> [Отрывок]:
━━━━━━━━

Теперь остаётся выяснить, в какой мере в явно ложных обвинениях по поводу диадемы и царского титула, как реальных вещей, содержалось по сути зерно истины. Подозрение истолкованное метафорически, как стремление к монархии вообще, было не только обосновано, но и доказано. Однако обосновано ли специально распространённое в Риме обвинение, что Цезарь — именно дурной тиранический монарх, это другой вопрос. Цезарь отклонил зловещие символы, принимая во внимание главным образом пропагандистскую кампанию; следует ещё раз рассмотреть в какой мере это было проявлением подлинной moderatio[11]225.
Вкратце рассмотрим три решающих эпизода, связанных с диадемой и царским титулом, чтобы выяснить, можно ли без труда и противоречий согласовать их с новым взглядом на вещи.

━━━━━━━━

> [Исходные данные]:

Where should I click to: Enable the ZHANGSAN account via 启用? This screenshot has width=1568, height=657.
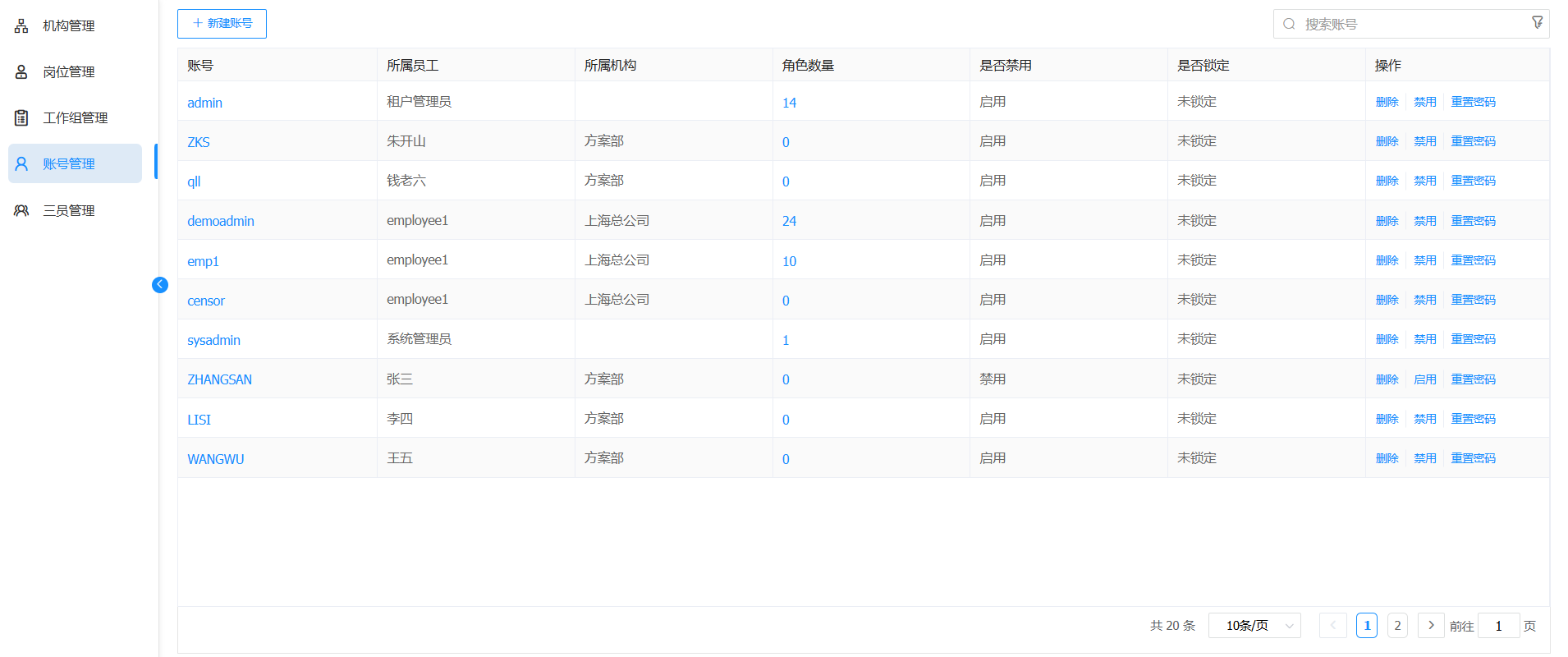(x=1424, y=379)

━━━━━━━━

> [Задача]: Сколько решающих эпизодов, связанных с диадемой и царским титулом, автор отрывка собирается вкратце рассмотреть?

> [Результат]: Три эпизода.